Key Technical Specifications of Pensando Pollara 400G NIC:
Feature | Specification |
---|---|
Bandwidth | Up to 400Gbps |
Interface | PCIe Gen5.0 x16 |
AI Acceleration | Intelligent Packet Spraying, In-Order Delivery (Message to GPU), Selective Retransmission, Path-Aware Congestion Avoidance |
Programmability | P4 programmable engine (fully programmable NIC) |
Data Transfer | RDMA (direct memory/GPU transfer) |
Standards Compliance | Ultra Ethernet Consortium (UEC) 1.0 |
Dedicated AI Acceleration Features: #
The Pensando Pollara 400G NIC includes dedicated AI acceleration features such as:
- Intelligent Packet Spraying: Intelligently distributes packets across multiple available network paths to optimize bandwidth utilization and avoid local bottlenecks.
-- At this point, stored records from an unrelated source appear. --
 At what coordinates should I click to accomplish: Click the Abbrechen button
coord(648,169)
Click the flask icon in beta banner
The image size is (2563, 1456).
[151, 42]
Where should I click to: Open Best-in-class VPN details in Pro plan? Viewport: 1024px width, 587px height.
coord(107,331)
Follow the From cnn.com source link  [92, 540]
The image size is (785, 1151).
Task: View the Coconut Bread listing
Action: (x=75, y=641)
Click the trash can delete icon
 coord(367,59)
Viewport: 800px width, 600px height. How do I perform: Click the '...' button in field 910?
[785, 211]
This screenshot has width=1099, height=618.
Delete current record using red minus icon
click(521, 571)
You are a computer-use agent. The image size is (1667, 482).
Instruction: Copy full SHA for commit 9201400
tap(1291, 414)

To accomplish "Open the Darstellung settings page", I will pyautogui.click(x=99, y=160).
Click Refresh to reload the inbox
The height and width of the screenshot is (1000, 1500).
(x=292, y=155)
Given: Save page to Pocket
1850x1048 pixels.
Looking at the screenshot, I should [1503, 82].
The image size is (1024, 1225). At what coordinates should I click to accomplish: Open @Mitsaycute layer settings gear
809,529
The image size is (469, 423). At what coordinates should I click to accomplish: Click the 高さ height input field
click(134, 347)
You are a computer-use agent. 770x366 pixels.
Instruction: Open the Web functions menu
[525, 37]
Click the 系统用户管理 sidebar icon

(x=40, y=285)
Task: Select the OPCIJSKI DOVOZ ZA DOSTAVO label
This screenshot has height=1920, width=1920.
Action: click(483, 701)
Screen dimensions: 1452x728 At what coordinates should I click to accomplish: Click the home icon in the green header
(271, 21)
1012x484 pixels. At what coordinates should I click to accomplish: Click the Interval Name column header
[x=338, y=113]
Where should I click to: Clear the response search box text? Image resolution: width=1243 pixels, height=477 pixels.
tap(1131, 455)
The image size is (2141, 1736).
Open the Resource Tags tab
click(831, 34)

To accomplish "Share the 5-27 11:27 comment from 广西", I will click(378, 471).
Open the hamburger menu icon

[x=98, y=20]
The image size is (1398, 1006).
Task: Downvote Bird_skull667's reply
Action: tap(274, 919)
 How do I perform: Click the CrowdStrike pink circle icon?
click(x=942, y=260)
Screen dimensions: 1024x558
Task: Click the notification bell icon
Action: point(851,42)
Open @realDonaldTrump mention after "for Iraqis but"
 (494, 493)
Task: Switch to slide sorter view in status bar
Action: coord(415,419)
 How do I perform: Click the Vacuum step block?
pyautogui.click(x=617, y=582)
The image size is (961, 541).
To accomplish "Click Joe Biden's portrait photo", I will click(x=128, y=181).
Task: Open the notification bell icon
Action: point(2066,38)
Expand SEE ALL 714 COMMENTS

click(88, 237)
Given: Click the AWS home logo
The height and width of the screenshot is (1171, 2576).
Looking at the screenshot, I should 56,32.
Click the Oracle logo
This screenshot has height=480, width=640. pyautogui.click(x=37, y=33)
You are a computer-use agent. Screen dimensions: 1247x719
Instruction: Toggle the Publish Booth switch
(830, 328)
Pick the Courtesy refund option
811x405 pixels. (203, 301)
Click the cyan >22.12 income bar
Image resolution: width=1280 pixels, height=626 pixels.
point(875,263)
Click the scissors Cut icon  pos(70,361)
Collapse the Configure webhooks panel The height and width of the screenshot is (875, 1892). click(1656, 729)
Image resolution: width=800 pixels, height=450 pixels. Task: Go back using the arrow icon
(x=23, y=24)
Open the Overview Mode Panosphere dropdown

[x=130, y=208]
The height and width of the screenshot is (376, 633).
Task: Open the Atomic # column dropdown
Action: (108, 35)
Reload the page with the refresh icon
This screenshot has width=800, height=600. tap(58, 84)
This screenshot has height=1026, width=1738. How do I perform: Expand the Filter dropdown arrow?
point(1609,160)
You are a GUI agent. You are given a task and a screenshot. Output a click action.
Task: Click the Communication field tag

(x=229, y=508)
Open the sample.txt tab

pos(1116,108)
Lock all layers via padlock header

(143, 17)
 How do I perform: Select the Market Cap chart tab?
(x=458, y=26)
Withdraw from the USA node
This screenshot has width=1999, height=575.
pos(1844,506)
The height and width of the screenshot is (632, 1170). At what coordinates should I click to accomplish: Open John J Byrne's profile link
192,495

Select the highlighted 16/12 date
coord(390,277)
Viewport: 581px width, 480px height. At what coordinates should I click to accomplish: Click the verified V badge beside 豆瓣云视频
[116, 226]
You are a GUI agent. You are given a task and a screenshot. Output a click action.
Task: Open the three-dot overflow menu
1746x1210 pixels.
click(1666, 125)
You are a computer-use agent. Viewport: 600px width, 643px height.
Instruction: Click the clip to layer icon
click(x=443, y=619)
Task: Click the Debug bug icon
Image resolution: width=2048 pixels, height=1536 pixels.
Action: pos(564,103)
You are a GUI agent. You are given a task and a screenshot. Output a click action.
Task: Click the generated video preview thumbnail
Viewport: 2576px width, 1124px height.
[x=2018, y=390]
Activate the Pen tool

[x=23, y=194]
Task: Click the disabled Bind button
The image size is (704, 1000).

- In-Order Delivery (Message to GPU): Ensures that messages and data arrive at the GPU in the order they were sent, which is crucial for certain AI algorithms.
- Selective Retransmission: Only retransmits packets that were actually lost or corrupted, rather than retransmitting the entire data, which helps improve network efficiency.
- Path-Aware Congestion Avoidance: An advanced congestion avoidance mechanism that can identify the status of different paths in the network to make optimal routing decisions.
Furthermore, the Pensando Pollara 400G NIC features a P4 programmable engine, making it a fully programmable network card. This allows large customers, especially cloud service providers, to customize their advanced congestion control and data flow management algorithms according to their specific infrastructure needs.
AMD announced that Oracle Cloud Infrastructure (OCI) is among the first hyperscale cloud service providers to deploy this NIC, and will simultaneously adopt the AMD Instinct MI350X series GPUs. Besides Oracle, other enterprises planning large-scale Instinct GPU deployments are expected to follow suit rapidly, promoting the widespread adoption of the Ultra Ethernet hardware ecosystem. Deliveries of this NIC to interested customers have already begun.
According to the plan, this hardware will be extensively deployed at OCI starting in the second half of this year. Oracle intends to use it to build a Z-scale AI cluster comprising 131,072 Instinct MI355X GPUs, supporting customers in large-scale AI training and inference.